After generating key phrases from the entire dataset, you may combine all of them into a single json file dev-id2textkps.json
.
We may then go on to generate synthesized users using the following command (TODO: The generation method is to be revised, so that users are aligned)

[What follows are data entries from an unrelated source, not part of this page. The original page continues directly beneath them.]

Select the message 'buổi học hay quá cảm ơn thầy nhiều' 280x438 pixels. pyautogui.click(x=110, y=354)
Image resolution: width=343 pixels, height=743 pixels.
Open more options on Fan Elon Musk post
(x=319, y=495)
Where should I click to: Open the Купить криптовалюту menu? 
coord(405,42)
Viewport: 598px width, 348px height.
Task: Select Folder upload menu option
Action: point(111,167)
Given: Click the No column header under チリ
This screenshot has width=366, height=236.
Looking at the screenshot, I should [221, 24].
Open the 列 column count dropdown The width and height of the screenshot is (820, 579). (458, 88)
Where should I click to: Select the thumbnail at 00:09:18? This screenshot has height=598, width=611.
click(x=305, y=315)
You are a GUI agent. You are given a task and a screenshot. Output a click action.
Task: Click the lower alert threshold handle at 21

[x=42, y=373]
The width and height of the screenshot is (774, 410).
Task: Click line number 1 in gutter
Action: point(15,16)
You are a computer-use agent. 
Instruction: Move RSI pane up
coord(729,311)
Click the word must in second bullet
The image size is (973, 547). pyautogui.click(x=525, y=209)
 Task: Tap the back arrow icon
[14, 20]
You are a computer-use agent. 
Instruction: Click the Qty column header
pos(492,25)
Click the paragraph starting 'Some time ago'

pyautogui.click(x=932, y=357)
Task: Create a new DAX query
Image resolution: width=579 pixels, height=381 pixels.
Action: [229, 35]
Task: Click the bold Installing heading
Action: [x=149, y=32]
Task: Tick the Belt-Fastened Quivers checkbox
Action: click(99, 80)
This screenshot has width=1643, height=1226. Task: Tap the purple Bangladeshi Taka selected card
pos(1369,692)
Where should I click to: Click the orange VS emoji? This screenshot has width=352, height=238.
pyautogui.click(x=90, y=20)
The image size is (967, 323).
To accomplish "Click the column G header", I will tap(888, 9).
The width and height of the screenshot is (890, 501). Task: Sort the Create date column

python scripts/data_process/generate_synthesized_users.py \
--id2text_kps_file ~/workspace/recsum_/data/newsroom/kp/dev-url2textkps.json \
--id2title_kps_file ~/workspace/recsum_/data/newsroom/kp/dev-url2titlekps.json \
--data_file ~/workspace/recsum_/data/newsroom/dev.jsonl \
--output_path ~/workspace/recsum_/data/newsroom/kp \
--num_synthesized_users 10000
To generate headlines on the dev/test set, run
python scripts/results_generation/generate_results.py \
--dataset_file ~/workspace/recsum_/data/newsroom/kp_%s/dev-kp-history.json \
--kp_select_method late-ft \ # 'none-kp', 'gold-kp', 'early', 'late-ft', 'late-naive', 'random'
--top_k 3 \
--output_path ~/workspace/recsum_/results/my_results/ \
--output_file my_results.json
To evaluate the performance of the generated headlines, run
python scripts/results_analysis/evaluate_generated_headlines.py \
--eval_kp_headline_relevance \
--eval_headline_content_relevance \
--eval_recommendation_scores \
--eval_factcc_scores \
--dataset_file ~/workspace/recsum_/data/newsroom/kp_7.0/dev-kp-history_1.3.1.json \
--results_file ~/workspace/recsum_/results/kp/nr-sl-late-2.0-top-3-1.3.1.json \
--output_file_id my_exp \
--output_path ~/workspace/recsum_/results/kp/ \
To train the naive summarization model, run
sh shell/pre-train_summarizer/nr-pt-3.0.sh
To train the key-phrase based summarization model, run
sh shell/pre-train_summarizer/nr-pt-3.1-large.sh
To train the late meet selector (One single KP meets the entire user history), run
sh shell/train_selector/nr-sl-2.0.sh
To train the early meet selector (One single KP meets a single title), run
sh shell/train_selector/nr-sl-3.0.sh